And so on. Hopefully, we won’t even see a blip at the gas pump.
“Hopefully,” I said!
Following on Gustauv’s heels are Hanna and Ike each battering a part of the Bahamas…another new storm formed off of Africa which is expected to become a major hurricane too.
The Today Show (today) predicted a possible BELOW 100 oil price.
Specultion!
There’s no damned speculation driving oil prices!
Gas prices here fell $0.10/gal over the weekend. A $0.20 price “spike” happens here about every thursday, then falls back.
Hindsight is 20/20, but crude is at $107.39 (down $8.07 per barrel) as of 8:57 a.m. eastern time.
Gas jumped up 10 cents and then another 5 cents over the weekend here in S. Georgia. Regardless of what the price of oil does I think the local gas stations are going to take advantage of the situation. Funny how the price jumps at the pump the second any possible bad news happens but takes weeks to a month to drop back down. As long as it doesn’t raise the price of food yet again I don’t care too much.

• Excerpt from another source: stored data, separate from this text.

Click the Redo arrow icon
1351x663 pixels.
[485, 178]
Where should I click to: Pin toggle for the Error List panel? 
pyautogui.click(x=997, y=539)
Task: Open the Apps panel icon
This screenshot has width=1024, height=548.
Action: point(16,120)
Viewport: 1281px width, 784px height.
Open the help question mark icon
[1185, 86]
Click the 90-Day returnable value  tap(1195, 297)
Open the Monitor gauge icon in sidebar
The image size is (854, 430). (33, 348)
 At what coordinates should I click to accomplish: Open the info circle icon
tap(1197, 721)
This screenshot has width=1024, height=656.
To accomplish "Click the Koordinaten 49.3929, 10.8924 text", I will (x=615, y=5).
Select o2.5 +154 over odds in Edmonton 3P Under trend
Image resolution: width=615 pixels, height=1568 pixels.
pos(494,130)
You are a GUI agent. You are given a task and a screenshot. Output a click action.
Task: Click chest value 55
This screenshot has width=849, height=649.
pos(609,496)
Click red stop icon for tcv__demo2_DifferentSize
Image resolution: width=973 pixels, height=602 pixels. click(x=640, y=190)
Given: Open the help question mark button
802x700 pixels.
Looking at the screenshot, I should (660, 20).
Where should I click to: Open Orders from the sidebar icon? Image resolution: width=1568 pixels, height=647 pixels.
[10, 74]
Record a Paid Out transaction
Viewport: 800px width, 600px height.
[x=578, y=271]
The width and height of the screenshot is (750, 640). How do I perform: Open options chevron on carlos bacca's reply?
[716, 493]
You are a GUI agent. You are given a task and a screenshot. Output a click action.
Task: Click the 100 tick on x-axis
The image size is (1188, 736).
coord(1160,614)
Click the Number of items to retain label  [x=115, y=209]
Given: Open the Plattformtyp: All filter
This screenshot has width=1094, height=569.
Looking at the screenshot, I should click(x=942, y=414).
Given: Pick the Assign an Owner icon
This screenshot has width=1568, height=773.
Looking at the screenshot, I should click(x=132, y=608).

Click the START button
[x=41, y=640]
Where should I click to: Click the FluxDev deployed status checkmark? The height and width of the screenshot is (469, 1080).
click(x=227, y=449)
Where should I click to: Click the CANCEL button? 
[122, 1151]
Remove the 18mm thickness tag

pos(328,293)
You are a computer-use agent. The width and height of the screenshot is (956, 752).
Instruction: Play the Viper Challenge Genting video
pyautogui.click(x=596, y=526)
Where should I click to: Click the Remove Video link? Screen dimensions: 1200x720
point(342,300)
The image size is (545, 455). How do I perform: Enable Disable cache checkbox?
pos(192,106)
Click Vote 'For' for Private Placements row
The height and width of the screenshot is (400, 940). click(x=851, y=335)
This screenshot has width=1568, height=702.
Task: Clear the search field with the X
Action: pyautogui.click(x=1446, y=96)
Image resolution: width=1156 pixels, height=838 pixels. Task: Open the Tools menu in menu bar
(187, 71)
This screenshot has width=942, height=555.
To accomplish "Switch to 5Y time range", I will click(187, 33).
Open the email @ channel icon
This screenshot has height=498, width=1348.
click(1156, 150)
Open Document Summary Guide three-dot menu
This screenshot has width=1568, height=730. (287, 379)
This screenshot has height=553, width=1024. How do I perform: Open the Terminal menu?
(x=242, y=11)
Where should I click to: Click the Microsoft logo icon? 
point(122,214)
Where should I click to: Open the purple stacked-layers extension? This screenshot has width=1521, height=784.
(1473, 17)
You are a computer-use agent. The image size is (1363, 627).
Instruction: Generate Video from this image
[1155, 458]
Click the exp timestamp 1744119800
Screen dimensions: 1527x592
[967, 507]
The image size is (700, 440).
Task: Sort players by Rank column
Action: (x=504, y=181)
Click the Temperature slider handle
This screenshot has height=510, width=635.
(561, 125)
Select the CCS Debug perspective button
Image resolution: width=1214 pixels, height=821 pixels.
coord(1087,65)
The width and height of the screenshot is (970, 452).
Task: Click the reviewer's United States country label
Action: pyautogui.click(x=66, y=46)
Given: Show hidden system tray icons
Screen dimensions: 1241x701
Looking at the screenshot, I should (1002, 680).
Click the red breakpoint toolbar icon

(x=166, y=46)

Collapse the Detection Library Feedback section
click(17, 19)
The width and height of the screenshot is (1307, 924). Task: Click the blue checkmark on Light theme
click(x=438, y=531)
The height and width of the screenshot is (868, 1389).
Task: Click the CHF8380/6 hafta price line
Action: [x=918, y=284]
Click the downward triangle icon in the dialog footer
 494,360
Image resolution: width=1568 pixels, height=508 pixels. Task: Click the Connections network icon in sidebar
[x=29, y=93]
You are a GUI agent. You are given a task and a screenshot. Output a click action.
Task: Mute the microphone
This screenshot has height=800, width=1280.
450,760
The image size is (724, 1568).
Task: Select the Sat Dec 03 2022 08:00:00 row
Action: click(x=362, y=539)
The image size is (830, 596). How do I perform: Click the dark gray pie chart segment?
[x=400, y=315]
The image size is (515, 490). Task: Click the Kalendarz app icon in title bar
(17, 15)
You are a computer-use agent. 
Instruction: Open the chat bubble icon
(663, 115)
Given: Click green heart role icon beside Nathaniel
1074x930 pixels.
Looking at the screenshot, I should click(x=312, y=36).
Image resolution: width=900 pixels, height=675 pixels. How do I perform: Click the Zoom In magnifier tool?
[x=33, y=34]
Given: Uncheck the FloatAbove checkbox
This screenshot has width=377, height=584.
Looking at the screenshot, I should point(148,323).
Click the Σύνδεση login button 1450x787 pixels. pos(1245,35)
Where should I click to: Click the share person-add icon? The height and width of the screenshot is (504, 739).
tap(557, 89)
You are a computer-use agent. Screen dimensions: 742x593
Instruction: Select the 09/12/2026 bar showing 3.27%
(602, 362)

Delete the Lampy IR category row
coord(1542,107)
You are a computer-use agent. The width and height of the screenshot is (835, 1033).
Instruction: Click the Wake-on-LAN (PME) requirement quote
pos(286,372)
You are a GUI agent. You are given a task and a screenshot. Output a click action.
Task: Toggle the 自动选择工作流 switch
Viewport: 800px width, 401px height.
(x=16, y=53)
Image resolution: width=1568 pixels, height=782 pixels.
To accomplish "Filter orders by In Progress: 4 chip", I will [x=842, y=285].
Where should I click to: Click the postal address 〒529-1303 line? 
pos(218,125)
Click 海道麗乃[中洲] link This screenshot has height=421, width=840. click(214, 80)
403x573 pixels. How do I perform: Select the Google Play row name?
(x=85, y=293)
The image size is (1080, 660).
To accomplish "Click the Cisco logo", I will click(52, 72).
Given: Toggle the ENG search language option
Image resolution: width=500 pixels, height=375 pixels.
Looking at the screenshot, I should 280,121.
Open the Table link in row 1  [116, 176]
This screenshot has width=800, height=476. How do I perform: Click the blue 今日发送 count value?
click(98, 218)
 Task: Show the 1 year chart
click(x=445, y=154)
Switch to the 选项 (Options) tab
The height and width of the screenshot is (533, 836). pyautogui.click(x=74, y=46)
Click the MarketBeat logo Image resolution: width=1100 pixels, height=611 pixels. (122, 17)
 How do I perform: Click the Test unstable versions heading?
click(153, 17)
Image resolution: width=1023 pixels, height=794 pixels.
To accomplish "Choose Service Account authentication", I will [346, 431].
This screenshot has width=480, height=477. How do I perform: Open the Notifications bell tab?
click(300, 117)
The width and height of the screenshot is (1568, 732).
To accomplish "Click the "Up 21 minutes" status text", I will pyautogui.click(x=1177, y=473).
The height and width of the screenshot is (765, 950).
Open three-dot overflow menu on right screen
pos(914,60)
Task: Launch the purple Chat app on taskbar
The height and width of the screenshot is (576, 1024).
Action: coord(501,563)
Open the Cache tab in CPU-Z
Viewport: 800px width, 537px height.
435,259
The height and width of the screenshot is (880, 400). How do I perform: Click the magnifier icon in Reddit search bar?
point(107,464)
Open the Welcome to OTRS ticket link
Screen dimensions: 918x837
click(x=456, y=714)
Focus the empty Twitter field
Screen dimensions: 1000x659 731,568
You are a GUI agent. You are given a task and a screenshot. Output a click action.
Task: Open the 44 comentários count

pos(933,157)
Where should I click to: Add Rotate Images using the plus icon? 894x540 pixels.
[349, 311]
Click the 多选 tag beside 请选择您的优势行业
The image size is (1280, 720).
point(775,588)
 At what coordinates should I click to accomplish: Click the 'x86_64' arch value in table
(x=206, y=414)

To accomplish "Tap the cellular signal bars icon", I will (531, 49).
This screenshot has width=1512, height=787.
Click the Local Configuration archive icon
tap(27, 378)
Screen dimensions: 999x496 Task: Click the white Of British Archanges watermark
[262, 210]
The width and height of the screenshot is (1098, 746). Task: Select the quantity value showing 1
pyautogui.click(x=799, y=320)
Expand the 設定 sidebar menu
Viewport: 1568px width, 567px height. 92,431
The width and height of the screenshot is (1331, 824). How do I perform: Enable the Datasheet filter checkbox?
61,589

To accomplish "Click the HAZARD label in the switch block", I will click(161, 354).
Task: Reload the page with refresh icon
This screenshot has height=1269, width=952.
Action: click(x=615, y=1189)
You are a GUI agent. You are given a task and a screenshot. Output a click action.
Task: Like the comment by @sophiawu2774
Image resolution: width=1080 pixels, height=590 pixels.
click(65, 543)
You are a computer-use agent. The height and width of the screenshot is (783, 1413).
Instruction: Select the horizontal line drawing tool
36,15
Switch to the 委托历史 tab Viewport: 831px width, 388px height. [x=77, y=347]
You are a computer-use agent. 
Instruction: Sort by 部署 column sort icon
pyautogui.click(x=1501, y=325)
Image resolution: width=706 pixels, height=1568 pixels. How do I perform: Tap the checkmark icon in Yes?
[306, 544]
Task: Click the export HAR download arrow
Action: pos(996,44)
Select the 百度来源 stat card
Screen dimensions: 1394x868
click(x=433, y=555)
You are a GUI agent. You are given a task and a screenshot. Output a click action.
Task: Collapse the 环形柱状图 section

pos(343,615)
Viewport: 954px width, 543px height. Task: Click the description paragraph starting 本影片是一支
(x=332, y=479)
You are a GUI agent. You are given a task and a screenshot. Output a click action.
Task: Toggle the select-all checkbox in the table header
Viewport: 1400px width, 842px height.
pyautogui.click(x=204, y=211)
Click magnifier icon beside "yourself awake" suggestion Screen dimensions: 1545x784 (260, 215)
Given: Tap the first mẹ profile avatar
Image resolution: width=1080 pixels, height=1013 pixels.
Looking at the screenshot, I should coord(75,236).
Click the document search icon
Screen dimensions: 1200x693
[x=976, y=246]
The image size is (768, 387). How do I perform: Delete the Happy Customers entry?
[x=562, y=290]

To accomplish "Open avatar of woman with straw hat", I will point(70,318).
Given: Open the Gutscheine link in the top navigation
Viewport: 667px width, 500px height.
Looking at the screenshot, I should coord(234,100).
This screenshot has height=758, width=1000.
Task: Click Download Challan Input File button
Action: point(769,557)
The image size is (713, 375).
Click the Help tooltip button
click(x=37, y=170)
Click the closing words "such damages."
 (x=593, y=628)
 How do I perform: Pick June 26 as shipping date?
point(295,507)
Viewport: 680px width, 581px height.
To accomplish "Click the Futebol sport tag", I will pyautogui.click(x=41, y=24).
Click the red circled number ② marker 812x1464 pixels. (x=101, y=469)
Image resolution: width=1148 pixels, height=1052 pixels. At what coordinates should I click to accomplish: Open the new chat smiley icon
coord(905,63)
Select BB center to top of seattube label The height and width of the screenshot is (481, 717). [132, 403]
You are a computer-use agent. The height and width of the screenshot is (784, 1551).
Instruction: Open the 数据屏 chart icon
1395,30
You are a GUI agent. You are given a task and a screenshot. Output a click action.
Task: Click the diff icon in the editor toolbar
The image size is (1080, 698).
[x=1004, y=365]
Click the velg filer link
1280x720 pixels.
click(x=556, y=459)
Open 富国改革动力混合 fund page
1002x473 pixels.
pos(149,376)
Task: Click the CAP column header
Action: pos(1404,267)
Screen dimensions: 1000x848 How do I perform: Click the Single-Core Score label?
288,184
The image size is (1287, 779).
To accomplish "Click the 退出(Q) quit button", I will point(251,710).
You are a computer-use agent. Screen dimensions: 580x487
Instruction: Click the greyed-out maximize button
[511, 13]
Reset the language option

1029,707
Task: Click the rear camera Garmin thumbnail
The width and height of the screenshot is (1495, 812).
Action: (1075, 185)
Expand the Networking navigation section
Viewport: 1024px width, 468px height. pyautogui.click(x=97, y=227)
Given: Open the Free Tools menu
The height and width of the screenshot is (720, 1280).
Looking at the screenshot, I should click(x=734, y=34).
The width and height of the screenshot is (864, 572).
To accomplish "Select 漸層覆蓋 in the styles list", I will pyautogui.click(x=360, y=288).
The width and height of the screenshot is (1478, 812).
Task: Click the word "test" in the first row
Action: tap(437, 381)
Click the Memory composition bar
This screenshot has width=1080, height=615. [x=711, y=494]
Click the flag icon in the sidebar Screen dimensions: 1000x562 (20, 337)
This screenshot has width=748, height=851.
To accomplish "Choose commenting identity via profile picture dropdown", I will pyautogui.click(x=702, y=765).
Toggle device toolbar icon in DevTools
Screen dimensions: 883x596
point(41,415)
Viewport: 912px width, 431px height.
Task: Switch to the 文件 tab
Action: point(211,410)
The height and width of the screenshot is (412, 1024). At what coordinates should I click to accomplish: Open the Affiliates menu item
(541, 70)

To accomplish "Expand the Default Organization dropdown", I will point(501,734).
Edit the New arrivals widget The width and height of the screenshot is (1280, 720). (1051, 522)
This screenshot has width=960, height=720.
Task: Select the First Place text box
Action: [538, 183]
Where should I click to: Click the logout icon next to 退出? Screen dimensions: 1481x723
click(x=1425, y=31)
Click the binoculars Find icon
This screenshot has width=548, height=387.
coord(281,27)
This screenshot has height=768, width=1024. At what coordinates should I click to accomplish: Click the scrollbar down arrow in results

I think this major drop in prices has a lot to do with people getting out of their hedged positions that they took before the long weekend. I would expect to see gas prices come back up some during the day (or next few days). I know Hanna is projected to go up the east coast, but Ike is set to be another Gulf Hurricane, which could see gas prices rise again, if only on speculation of the damage.